Петр Александрович вскоре ушел к себе. Гоголь вернулся к повести. Титулярный советник Поприщин уже объявил себя испанским королем Фердинандом Восьмым. Явясь в департамент, Фердинанд Восьмой обозвал директора пробкой, самой обыкновенной пробкой, которой закупоривают бутылки, а пробравшись в директорскую квартиру, увидел ее, Софи! Он даже не сказал ей, что он испанский король; он сказал только, что счастье ее ожидает такое, какого она и вообразить не может.
А за Фердинандом Восьмым уже приехали депутаты и увезли его в Испанию. Может быть, и до сих пор сидит он за решеткой в больнице для умалишенных, а государственный канцлер и великий инквизитор бьют его палками и льют холодную воду на его обритую голову.
Гоголю слышится нечеловеческий крик:
«Спасите меня! Возьмите меня!.. Матушка, спаси твоего бедного сына!»
Долго сидел Гоголь в полной неподвижности. Наконец зажег новые свечи и взялся за рукописную тетрадь. Медлит явиться к читателям еще один петербургский чиновник – Акакий Акакиевич Башмачкин. Медлит то ли по врожденной робости характера, то ли из-за страха, благоприобретенного на службе.
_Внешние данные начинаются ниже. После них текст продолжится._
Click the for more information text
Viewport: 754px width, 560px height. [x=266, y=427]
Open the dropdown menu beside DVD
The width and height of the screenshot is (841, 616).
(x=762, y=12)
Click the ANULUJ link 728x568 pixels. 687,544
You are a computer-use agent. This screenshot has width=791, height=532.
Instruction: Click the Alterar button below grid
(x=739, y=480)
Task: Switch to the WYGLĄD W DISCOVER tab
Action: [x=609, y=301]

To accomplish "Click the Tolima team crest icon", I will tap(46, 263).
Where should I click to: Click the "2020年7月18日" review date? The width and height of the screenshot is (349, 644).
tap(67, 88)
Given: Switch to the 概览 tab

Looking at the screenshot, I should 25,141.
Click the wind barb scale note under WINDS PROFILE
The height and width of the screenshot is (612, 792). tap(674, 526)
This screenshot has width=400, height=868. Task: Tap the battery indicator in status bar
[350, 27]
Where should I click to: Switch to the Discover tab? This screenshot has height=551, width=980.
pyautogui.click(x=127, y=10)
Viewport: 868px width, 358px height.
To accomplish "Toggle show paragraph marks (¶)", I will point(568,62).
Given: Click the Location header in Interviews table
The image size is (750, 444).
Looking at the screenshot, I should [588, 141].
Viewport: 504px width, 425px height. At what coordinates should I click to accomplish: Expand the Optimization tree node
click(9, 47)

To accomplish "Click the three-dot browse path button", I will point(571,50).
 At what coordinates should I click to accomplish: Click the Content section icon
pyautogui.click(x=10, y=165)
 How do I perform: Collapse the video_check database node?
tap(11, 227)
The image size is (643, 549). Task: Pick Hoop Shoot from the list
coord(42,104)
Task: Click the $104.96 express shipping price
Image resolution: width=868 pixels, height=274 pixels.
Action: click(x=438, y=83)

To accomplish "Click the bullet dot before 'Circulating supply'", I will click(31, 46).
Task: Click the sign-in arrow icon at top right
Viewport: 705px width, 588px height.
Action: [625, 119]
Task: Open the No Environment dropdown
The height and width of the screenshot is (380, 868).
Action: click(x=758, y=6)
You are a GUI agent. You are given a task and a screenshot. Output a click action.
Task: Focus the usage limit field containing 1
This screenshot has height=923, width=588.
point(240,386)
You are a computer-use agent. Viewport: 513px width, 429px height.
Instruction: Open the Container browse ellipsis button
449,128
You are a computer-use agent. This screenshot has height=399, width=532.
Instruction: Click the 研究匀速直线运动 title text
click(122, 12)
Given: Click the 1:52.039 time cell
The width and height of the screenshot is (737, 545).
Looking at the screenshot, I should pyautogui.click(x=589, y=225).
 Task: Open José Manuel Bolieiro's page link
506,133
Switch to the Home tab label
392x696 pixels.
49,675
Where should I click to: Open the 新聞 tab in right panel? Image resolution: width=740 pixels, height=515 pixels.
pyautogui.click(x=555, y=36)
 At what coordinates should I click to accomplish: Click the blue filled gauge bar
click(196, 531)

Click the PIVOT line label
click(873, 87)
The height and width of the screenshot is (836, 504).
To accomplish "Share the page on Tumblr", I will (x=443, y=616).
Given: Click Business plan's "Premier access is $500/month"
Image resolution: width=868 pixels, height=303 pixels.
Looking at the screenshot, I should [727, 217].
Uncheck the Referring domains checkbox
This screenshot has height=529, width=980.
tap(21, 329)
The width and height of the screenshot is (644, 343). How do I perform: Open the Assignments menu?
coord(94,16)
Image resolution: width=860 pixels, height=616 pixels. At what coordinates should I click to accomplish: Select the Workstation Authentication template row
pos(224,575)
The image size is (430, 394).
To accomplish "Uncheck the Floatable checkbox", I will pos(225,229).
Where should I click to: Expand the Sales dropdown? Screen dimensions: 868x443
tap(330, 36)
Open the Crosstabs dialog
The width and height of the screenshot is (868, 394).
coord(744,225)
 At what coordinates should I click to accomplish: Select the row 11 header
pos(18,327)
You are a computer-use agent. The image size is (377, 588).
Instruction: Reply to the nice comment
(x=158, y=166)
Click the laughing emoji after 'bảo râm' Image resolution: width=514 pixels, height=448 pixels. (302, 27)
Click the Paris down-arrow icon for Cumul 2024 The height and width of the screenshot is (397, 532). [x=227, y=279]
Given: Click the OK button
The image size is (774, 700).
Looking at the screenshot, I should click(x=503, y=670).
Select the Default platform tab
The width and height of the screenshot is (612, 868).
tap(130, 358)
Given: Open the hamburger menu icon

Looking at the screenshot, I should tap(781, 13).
Акакий Акакиевич принадлежит к той жестокой обыденности жизни, в которой вовсе не рождаются никакие желания, никакие надежды и человек до смертного часа не знает, что значит загадочное слово «мечта».
Никогда бы не вздумал Акакий Акакиевич шить себе новую шинель, если бы портной Петрович решительно не отказался, несмотря на уговоры, латать его старый капот.
А может ли стать мечтой новая шинель? Ну пусть бы была шинель с седым бобром, шитая с этаким неповторимым гвардейским шиком. Но хороша же будет мечта, если Петрович пустил на воротник, по соображениям экономии, какую-то кошку, хотя будто бы издали похожа та кошка даже на куницу! Впрочем, дело не в бобрах и не в куницах. Если отнять у человека мечту, человек может умереть. Отняли новую шинель у Акакия Акакиевича Башмачкина, и угасла даже его никчемная жизнь.
В бессонную ночь Гоголь строго спрашивал себя: какие картины петербургской жизни он развернул? Ладно бы показал он столицу с дворцами и монументами, со швейцарами, похожими на генералиссимусов, да с ресторанами, где повар француз готовит рассупе-деликатес. А он взял и перевернул эти роскошные декорации, и обозначилось на изнанке убогое рядно, жалкие заплаты, пыль, грязь, мусор, всякое ничтожество и бедность.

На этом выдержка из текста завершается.